Section 23. Section 33-28-207, MCA, is amended to read:
"33-28-207. Applicable laws. (1) The following apply to captive insurance companies:
(a) the definitions of commissioner and department provided in 33-1-202, property insurance provided in 33-1-210, casualty insurance provided in 33-1-206, life insurance provided in 33-1-208, health insurance coverage and group health plans provided in 33-22-140, and disability income insurance provided in 33-1-235;
(b) the limitation provided in 33-2-705 on the imposition of other taxes;
(c) the provisions relating to supervision, rehabilitation, and liquidation of insurance companies as provided for in Title 33, chapter 2, part 13;
(d) the provisions of 33-1-311, 33-1-603, 33-3-431, 33-18-201, 33-18-203, 33-18-205, and 33-18-242; and and
(e)(e) the provisions relating to dissolution and liquidation in Title 33, chapter 3, part 6, except that a pure captive insurance company may proceed with voluntary dissolution and liquidation after prior notice to and approval of the commissioner without following the provisions of Title 33, chapter 3, part 6.

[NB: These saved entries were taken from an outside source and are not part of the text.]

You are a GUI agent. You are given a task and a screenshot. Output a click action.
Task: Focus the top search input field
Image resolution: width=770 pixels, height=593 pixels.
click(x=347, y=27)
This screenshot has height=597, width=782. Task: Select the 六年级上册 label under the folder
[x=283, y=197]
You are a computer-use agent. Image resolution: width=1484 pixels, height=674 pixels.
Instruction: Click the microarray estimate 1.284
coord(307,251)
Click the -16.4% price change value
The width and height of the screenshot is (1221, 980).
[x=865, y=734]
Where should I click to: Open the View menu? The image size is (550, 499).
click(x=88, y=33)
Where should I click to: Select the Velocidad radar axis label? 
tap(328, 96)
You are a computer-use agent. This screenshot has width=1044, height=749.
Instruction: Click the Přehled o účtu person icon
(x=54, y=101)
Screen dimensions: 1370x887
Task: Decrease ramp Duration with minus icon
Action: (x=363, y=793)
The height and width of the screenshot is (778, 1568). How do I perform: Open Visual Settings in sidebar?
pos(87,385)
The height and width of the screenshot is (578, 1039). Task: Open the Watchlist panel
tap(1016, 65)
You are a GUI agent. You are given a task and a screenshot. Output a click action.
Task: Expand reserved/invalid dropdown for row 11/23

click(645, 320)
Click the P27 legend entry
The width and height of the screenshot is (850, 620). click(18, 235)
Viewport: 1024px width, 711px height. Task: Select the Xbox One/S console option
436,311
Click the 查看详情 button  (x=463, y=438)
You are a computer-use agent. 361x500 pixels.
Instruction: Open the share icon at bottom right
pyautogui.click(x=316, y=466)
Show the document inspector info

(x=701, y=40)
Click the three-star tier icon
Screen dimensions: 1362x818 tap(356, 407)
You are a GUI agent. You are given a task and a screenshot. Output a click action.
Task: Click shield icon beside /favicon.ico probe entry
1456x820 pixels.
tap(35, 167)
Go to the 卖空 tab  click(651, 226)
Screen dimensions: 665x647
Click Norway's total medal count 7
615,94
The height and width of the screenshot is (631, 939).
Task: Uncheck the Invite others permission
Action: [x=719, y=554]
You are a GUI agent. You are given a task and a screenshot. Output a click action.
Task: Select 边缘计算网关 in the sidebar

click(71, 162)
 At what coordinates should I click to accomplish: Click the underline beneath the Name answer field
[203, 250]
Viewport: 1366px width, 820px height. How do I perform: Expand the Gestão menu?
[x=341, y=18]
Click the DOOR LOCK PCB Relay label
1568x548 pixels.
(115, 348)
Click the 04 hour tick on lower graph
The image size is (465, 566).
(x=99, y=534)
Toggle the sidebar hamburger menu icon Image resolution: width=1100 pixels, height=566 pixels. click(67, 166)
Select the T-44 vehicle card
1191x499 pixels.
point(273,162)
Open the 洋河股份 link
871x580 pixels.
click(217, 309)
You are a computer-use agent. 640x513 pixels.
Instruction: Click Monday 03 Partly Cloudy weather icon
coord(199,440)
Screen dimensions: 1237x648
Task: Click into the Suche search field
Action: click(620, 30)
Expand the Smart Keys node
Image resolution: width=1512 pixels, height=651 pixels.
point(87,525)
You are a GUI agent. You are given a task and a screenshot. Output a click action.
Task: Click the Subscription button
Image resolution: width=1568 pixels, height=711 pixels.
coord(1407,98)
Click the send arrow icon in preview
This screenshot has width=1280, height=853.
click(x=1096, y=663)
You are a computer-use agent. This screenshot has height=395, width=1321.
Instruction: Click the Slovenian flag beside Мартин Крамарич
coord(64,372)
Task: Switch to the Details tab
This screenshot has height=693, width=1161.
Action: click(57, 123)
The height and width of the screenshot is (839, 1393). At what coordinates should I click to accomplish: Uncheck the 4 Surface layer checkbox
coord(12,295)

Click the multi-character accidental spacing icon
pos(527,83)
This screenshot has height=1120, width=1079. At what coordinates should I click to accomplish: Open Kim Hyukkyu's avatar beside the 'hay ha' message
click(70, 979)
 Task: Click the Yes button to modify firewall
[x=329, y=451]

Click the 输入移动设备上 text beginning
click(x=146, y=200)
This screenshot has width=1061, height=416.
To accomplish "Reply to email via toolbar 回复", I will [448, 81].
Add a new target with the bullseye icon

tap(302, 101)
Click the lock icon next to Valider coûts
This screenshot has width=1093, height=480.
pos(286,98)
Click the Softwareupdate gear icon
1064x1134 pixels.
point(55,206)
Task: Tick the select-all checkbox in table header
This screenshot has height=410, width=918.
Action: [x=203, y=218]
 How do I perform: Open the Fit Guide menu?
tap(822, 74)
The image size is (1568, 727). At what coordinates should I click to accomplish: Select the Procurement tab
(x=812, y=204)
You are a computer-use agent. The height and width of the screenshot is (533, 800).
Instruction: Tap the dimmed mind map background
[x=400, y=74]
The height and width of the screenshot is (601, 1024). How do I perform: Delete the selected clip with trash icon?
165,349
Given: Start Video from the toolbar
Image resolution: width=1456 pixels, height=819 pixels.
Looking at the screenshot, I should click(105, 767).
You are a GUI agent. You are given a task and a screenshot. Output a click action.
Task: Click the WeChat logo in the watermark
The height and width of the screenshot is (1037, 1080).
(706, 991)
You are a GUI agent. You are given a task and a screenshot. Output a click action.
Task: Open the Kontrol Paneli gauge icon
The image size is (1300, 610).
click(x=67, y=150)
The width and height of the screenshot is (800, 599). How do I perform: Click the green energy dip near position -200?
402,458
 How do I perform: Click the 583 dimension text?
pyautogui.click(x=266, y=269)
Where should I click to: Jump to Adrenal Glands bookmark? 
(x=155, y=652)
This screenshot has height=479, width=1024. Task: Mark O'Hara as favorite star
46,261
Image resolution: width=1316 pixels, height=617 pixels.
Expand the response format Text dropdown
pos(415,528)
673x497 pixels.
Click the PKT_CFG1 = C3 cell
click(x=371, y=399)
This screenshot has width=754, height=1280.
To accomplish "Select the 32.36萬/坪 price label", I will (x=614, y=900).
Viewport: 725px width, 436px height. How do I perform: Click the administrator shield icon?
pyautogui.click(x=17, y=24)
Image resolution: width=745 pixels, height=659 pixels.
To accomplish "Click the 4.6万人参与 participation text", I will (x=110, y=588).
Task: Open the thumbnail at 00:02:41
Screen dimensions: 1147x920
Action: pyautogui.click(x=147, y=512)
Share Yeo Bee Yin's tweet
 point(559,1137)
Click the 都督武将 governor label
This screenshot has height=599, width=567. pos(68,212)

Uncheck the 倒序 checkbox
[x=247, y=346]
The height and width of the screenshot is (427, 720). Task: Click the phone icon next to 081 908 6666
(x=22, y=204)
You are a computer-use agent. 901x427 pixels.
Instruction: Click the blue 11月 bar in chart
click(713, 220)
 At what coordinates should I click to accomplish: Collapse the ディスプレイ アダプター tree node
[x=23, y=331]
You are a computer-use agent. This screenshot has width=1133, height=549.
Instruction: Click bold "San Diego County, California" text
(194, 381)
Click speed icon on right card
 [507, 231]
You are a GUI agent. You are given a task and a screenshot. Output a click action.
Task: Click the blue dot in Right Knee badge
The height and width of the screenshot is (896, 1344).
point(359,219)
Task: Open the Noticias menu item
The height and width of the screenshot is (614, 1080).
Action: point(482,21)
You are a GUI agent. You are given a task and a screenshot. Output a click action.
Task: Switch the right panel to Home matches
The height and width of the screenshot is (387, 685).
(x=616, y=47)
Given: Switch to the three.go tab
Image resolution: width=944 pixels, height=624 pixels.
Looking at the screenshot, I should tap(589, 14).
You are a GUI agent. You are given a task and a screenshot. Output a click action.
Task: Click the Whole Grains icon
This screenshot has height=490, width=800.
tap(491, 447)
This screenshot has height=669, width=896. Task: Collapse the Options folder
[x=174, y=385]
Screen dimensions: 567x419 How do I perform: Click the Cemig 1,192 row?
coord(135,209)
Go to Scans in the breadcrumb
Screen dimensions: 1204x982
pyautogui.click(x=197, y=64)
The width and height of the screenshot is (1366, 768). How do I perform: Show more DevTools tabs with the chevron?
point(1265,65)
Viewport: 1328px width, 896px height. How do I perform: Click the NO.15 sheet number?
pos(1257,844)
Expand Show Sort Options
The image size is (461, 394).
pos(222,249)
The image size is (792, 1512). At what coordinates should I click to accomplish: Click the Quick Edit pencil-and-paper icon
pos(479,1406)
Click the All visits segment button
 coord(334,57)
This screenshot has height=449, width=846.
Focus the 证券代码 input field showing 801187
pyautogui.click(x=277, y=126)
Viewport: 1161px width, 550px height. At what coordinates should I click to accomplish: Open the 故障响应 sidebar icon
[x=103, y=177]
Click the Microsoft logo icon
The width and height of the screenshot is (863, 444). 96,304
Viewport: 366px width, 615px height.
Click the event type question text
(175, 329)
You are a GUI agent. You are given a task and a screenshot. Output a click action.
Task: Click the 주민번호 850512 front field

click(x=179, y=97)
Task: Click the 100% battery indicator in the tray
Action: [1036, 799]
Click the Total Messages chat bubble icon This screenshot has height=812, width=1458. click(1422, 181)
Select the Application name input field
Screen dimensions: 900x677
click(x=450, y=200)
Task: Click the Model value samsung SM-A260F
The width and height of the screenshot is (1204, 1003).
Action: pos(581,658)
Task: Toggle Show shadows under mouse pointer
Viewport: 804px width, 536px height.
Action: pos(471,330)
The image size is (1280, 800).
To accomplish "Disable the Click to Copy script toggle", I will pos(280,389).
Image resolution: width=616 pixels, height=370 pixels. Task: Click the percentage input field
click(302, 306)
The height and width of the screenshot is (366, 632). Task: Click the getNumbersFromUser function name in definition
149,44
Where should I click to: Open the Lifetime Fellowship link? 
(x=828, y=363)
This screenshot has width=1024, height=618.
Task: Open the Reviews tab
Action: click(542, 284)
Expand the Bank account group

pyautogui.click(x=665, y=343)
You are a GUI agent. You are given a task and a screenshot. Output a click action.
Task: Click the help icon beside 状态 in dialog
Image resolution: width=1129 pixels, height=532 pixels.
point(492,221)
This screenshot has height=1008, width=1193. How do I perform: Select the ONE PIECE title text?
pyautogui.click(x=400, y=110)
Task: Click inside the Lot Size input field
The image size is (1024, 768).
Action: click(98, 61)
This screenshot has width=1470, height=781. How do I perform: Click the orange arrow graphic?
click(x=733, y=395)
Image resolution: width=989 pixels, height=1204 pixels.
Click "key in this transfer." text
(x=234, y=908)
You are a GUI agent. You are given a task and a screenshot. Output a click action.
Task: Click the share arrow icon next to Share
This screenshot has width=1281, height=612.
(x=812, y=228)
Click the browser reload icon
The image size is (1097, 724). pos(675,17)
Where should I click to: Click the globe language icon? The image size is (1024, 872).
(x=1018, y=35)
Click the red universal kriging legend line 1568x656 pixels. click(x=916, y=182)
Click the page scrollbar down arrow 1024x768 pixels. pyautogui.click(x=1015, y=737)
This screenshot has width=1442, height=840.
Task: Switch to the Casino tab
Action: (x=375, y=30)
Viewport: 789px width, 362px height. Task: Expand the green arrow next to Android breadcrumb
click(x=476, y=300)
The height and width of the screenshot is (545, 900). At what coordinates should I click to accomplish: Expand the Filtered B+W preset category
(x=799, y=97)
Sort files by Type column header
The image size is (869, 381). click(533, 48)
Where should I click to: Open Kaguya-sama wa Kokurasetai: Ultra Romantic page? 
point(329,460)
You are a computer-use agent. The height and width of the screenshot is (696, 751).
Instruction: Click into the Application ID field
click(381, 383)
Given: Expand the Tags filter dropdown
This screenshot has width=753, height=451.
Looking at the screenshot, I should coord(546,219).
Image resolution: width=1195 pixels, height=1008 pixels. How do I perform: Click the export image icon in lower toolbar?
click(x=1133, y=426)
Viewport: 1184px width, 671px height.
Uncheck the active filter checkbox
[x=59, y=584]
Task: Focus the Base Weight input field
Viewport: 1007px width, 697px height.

(2) This chapter may not be construed as exempting a captive insurance company, its parent, or affiliated companies from compliance with the laws governing workers' compensation insurance.
(3) A captive insurance company or branch captive insurance company that writes health insurance coverage or group health plans as defined in 33-22-140 shall comply with applicable state and federal laws.
(4) The following provisions apply to captive risk retention groups:
(a) those relating to actuarial opinions in Title 33, chapter 1, part 14;
(b) those relating to risk-based capital in Title 33, chapter 2, part 19; and
(c) those relating to insurance holding company systems in Title 33, chapter 2, part 11.
(4)(5) Except as expressly provided in this chapter, the provisions of Title 33 do not apply to captive insurance companies."
Section 24. Repealer. The following sections of the Montana Code Annotated are repealed:
33-2-609. Excess deposits.
33-22-103. Violations.
33-22-1827. Benefits required in basic health benefit plan.
33-22-1828. Benefits required in standard benefit plan.
Section 25. Severability. If a part of [this act] is invalid, all valid parts that are severable from the invalid part remain in effect. If a part of [this act] is invalid in one or more of its applications, the part remains in effect in all valid applications that are severable from the invalid applications.
Section 26. Effective date. [This act] is effective on passage and approval.